Tidak ingin berlama-lama melihat pemandangan menyilaukan mata itu akhirnya ia pergi menuju keruangannya, langkahnya sengaja ia lebar-lebarkan bahkan ia tidak memperdulikan tatapan kagum dan sapaan dari kaum hawa yang menatapnya tanpa berkedip. Rasa emosi membuatnya tidak bisa melakukan apa-apa, bayangan saat Neya tersenyum terus mengusiknya. Gadis itu mampu membuat Bran yang tak tersentuh sebelumnya luluh. Ia mondar-mandir di ruangan mewahnya dan itu membuat Jake yang tengah asik menikmati acara tv terganggu.
"Ada apa denganmu?" walaupun mereka bertiga bertengkar sehebat apa pun mereka akan kembali damai lagi pada akhirnya.
"Aku sakit" jawab Bran bergumam.
"Apa yang sakit. Setauku kau orang yang kuat" saut Jake sambil mengingat-ingat kapan terakhir kalinya sahabatnya itu sakit.

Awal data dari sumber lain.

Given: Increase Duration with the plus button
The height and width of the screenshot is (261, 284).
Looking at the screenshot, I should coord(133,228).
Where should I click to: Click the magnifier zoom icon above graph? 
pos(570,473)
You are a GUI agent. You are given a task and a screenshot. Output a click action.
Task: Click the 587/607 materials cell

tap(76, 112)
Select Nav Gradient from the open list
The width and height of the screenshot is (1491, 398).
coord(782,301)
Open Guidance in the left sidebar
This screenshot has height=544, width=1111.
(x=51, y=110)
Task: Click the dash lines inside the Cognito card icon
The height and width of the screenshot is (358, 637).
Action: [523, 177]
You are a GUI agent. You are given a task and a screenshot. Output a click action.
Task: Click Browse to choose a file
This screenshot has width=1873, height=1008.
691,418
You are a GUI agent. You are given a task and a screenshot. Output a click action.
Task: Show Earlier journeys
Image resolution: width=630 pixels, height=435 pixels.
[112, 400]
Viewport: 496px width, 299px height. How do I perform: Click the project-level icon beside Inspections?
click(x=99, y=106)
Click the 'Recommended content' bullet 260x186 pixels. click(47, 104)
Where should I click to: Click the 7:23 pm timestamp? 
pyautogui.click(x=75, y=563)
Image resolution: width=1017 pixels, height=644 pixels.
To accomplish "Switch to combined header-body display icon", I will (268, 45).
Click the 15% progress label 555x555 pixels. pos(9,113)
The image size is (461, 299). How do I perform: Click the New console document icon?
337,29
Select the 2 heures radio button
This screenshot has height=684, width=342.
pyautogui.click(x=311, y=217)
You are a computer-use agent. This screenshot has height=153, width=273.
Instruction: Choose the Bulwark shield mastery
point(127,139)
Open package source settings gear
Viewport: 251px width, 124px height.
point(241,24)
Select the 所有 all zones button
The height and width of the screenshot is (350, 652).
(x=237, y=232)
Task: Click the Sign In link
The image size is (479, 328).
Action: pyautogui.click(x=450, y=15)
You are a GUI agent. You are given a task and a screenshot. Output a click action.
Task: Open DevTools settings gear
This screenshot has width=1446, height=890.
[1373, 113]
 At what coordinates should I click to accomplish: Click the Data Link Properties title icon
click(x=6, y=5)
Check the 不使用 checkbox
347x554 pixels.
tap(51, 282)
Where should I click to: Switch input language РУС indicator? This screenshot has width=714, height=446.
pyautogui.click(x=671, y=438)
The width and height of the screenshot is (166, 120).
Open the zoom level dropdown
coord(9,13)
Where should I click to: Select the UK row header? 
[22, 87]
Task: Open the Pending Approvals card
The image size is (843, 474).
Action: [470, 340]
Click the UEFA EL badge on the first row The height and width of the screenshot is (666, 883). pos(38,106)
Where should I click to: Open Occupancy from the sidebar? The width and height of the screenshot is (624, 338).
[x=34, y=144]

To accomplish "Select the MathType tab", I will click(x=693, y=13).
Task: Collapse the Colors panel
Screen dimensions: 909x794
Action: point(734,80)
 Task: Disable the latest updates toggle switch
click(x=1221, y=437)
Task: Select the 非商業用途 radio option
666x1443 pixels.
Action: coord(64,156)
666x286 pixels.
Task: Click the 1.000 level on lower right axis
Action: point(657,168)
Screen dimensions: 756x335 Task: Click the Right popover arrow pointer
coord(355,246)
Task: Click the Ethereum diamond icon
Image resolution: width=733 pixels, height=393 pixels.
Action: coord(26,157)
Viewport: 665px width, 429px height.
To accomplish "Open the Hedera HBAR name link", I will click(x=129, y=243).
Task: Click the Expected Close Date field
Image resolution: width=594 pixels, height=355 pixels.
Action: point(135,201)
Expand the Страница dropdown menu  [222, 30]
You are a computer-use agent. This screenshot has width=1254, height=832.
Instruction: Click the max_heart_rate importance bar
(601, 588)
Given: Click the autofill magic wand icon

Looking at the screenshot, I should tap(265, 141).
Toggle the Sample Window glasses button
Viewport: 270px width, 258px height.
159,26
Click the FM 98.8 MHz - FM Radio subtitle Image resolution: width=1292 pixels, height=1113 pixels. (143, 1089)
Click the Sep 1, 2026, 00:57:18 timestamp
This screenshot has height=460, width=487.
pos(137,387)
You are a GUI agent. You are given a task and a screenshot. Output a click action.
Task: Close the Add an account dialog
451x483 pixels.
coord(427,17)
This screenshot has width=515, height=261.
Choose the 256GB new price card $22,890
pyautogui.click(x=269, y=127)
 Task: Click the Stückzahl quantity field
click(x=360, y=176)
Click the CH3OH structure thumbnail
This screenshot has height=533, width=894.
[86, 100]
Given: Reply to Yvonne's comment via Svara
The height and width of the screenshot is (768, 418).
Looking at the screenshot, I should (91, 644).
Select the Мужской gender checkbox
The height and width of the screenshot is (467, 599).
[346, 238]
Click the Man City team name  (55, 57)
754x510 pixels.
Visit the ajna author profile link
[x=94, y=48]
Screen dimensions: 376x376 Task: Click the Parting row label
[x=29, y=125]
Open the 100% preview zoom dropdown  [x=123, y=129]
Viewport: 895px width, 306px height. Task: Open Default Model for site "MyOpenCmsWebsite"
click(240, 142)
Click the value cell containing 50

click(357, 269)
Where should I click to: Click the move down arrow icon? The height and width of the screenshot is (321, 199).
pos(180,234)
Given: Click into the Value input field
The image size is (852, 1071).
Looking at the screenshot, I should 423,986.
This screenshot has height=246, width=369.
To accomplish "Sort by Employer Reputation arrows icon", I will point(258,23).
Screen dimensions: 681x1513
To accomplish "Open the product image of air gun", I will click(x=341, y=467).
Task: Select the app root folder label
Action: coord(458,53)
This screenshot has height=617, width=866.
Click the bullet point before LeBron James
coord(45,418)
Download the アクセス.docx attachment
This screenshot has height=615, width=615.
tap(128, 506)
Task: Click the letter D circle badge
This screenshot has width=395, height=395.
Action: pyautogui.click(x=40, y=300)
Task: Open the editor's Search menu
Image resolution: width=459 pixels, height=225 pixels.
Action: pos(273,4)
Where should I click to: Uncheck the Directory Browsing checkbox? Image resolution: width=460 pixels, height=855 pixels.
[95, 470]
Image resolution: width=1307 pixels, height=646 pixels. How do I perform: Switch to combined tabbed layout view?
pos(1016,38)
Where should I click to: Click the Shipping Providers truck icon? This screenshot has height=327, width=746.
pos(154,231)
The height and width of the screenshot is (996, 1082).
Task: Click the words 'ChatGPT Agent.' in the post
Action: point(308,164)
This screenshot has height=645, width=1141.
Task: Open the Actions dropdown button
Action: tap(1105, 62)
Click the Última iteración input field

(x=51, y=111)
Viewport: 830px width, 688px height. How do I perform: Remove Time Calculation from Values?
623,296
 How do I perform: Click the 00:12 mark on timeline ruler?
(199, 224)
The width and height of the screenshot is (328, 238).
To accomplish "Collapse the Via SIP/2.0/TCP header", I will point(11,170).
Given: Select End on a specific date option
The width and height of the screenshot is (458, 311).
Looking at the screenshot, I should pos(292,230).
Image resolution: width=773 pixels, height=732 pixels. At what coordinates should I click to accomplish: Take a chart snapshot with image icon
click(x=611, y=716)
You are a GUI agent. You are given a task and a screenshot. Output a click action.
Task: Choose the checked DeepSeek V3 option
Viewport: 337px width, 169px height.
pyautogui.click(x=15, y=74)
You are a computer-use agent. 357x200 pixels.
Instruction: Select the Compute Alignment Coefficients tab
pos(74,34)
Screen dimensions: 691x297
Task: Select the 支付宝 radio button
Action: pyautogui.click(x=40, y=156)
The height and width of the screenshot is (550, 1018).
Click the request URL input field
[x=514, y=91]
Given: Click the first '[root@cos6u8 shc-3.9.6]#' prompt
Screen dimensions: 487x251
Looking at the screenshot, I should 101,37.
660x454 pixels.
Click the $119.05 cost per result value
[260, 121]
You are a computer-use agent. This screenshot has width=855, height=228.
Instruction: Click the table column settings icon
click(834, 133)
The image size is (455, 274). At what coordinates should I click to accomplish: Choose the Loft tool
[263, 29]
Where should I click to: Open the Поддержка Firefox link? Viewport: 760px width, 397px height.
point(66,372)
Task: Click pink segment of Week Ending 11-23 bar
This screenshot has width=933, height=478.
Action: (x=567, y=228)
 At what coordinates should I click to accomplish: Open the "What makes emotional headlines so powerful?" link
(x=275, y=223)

"Aku juga tidak tau" Bran berhenti dari aktifitas mondar-mandirnya, ia berjalan mendekati jendela besar di belakang meja kantornya. Ia memandang kebawah tepat di jalanan yang terlihat kecil dari atas, Bran menutup kedua matanya berusaha menghilangkan wajah gadis itu dari ingatannya. Setelah ia bertemu dengan Neya seakan-akan jati diri seorang Bran yang sebenarnya telah hilang.
"Ckk... kau aneh" timpal Jake dan kembali melanjutkan acara tv pagi kesayangannya.
"Aku harus mendapatkanmu" tegas Bran yang terdengar seperti bisikan atau mungkin cap kepemilikannya.
🍁🍁🍁🍁🍁
.
.
.
.
.
.
.
.
Heyyyy kawan para pembaca setia. Gue ucapkan terimah kasih atas perhatian kalian semua. Semoga kalian suka dengan ceritaku ini. Gue tunggu komen dan like-nya😇🤓😍😍. Gemiiiiissss folllowww wkwkwkss...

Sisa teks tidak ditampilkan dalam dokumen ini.